Ela fundou um lar para essas meninas com base em novos princípios e conta com a ajuda de algumas pessoas ricas e influentes, mas é ela quem lidera e gerencia tudo. Ela nunca hesita em se doar a cada uma das garotas. Você não pode imaginar como isso tudo é trabalhoso. Seu braço direito é sua secretária, a própria Sadie Dean. Você vai ver que ela também mudou, mas sua essência continua a mesma.

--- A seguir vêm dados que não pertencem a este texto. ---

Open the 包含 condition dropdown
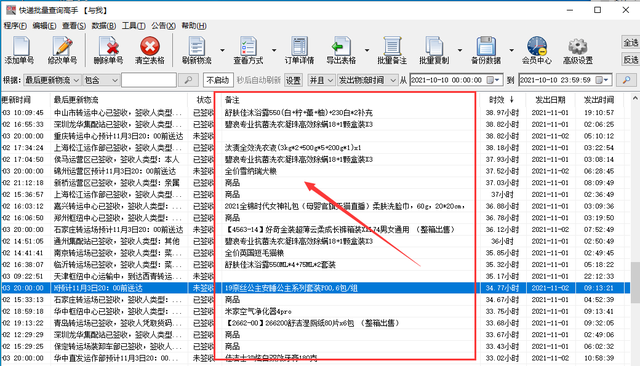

Quanto a Jamie... pobre Jamie! A grande tristeza de sua vida é que ele tem certeza agora de nunca mais poderá andar. Nós tivemos esperanças no início. Ele foi atendido no hospital com o Dr. Ames por um ano, e melhorou a ponto de andar de muletas. Mas nunca poderá andar sozinho... mas isso não o impede de fazer alguma outra coisa. De algum modo, depois de conhecer Jamie, não conseguimos pensar nele como um rapaz com restrições, pois sua alma é tão livre. Não consigo explicar, mas você vai entender quando o vir. Ele ainda mantém aquele antigo entusiasmo juvenil e alegria de viver. Tem só uma coisa... e apenas uma, acho... que acabaria completamente com esse espírito brilhante e o levaria ao desespero: descobrir que ele não é Jamie Kent, nosso sobrinho. Ele pensa nisso há tanto tempo, e tão ardentemente, que chegou a acreditar que é o verdadeiro Jamie. Se ele não for, espero que nunca descubra." – Enfim, é isso o que ela diz sobre eles – anunciou Poliana, dobrando a carta em suas mãos. – Não é interessante? – Sem dúvida! – Havia um tom de genuinidade na voz de Jimmy agora. Começou a pensar, de repente, no que suas próprias pernas significavam para ele. Chegou até a desejar que esse pobre rapaz fizesse parte dos pensamentos e atenções de Poliana, desde que não fosse em exagero, é claro! – Por Deus! É difícil para o pobre rapaz, não há dúvida. – Difícil! Você não tem ideia, Jimmy Bean – sufocou Poliana. – Mas eu tenho. Já fiquei sem poder andar uma época. – Eu sei! Sim, claro, claro – o jovem franziu a testa, inquieto em sua cadeira. Olhando para o rosto terno de Poliana e os olhos cheios de lágrimas, de repente Jimmy já não estava mais tão certo de que realmente gostaria que Jamie viesse... pois só de pensar nele, Poliana ficava mexida!